Copy the data below verbatim, from the line containing "Given: Collapse the" through the line containing "I will 262,547.", both lines included.

* BEGIN Material provided *

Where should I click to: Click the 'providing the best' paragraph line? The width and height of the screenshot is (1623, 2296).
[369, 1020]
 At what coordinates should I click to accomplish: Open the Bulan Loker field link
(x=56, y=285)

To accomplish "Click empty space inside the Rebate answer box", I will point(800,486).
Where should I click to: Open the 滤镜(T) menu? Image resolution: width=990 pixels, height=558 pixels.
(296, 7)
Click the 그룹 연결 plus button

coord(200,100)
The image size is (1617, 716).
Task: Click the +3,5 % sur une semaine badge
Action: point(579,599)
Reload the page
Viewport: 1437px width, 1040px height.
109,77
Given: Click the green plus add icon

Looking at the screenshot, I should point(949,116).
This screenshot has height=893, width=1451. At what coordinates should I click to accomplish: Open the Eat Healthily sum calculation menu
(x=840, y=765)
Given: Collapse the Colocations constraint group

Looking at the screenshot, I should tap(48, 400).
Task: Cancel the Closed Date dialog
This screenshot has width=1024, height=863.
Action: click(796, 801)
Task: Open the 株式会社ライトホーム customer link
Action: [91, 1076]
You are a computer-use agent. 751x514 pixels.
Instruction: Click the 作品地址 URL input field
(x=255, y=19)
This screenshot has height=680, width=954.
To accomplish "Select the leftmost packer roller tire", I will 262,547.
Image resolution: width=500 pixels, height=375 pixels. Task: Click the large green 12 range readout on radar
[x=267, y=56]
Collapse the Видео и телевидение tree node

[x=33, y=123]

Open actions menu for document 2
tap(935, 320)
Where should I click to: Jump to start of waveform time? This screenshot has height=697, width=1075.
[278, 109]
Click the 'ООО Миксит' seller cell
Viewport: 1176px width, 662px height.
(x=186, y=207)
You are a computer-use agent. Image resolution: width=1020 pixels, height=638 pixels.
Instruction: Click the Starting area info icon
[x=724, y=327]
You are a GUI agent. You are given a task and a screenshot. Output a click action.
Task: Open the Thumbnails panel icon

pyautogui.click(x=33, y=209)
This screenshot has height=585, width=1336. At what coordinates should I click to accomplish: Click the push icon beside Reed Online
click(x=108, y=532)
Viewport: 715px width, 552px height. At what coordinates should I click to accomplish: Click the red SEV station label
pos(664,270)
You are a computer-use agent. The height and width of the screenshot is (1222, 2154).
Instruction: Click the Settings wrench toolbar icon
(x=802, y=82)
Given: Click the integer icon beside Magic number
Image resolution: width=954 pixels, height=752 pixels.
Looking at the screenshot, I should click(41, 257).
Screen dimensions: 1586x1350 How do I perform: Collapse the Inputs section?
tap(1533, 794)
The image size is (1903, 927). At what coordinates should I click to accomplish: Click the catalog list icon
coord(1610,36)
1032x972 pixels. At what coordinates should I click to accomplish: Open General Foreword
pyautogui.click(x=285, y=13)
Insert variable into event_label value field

* END Material provided *

> _Response_
Given: Collapse the Colocations constraint group

Looking at the screenshot, I should tap(48, 400).
Task: Cancel the Closed Date dialog
This screenshot has width=1024, height=863.
Action: click(796, 801)
Task: Open the 株式会社ライトホーム customer link
Action: [91, 1076]
You are a computer-use agent. 751x514 pixels.
Instruction: Click the 作品地址 URL input field
(x=255, y=19)
This screenshot has height=680, width=954.
To accomplish "Select the leftmost packer roller tire", I will 262,547.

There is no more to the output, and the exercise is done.